A peça então revela a ideia: ações “censuradas” são investimentos individuais fora dos mercados dominados por Wall Street.
Elas não são negociadas da forma usual na NYSE ou Nasdaq, mas podem representar empresas conhecidas, acessadas por tickers alternativos em mercados globais.
O exemplo principal é Colgate-Palmolive.
A ação comum da Colgate que o investidor americano compra pela corretora tradicional subiu 44,8% desde 2005.
Mas, usando a estratégia de Jeff e comprando a versão “censurada”, o ganho teria sido 973%.
Ou seja: vinte e uma vezes mais lucro na mesma tese.
A carta repete o mecanismo com Coca-Cola e Kimberly-Clark, mostrando que duas formas de acessar empresas semelhantes podem gerar resultados dramaticamente diferentes.
Sequência de gráficos e comparações entre ações comuns conhecidas e suas versões “censuradas”
The Sovereign Society · Emerging Market Strategist · PDF de carta de vendas · 2011
Função: multiplica a prova. Depois de um gráfico inicial, os exemplos repetidos reduzem a chance de o leitor tratar o caso como exceção.

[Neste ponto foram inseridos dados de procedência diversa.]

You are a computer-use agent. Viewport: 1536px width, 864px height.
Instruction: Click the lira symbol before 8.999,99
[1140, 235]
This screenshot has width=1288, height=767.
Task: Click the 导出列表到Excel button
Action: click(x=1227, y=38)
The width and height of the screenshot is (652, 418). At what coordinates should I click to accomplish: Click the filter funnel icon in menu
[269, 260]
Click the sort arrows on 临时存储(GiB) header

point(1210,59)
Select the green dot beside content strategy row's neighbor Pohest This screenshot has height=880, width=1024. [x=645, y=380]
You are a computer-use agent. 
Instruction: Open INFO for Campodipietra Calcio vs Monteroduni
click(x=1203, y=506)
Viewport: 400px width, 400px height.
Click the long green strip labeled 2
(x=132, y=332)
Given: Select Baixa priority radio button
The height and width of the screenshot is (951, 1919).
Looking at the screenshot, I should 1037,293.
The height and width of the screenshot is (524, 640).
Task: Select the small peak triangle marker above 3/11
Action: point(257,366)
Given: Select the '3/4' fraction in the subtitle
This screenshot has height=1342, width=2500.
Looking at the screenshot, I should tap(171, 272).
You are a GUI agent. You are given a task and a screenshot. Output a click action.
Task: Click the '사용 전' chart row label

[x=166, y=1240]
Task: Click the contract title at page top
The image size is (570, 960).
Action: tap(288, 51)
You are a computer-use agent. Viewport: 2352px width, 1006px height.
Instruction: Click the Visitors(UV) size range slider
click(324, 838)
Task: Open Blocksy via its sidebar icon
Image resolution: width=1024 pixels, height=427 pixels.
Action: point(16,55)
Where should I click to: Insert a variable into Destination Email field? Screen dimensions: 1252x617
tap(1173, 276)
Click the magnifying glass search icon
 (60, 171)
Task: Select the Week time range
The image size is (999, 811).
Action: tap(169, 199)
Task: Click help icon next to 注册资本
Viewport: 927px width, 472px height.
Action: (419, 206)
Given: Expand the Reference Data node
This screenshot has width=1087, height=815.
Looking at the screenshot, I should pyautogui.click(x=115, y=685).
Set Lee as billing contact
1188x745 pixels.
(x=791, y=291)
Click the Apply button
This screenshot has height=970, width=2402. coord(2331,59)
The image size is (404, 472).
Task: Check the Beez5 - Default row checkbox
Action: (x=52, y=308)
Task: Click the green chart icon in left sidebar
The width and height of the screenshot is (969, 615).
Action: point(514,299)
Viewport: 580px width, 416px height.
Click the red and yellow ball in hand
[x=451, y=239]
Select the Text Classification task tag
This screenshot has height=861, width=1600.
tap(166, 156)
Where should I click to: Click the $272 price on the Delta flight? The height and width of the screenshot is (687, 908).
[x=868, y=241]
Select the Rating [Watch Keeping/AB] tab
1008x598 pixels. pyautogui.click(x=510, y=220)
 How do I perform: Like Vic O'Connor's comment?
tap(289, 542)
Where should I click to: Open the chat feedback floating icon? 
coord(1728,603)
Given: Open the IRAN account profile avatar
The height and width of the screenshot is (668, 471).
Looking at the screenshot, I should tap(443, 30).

O vilão é claro: corretoras não têm incentivo para mostrar esses papéis, porque as comissões não são tão gordas.
O herói é Jeff Opdyke, apresentado como especialista capaz de encontrar e ensinar o leitor a comprar essas oportunidades globais.
A oferta é uma assinatura do Emerging Market Strategist.
Ao entrar, o leitor recebe acesso às três próximas oportunidades de Jeff, além de um relatório especial chamado “How to Make a Fortune With Censored Stocks”.
A promessa mais agressiva diz que certas recomendações poderiam transformar US$2.000 em US$1,3 milhão.
A ancoragem de preço vem com desconto: a assinatura por US$2.495, metade do preço normal, economizando US$2.505.
A garantia de 60 dias reduz o risco, com reembolso se o serviço não for adequado.
A carta fecha com passos claros: assine, acesse o relatório, veja o portfólio aberto, financie sua conta com o valor que desejar e compre ou simule as recomendações até ganhar confiança.
O CTA final reforça que o convite é por tempo limitado e pode terminar em poucos dias.
Assinado: Larry Fein, Head Researcher, The Sovereign Society, janeiro de 2011.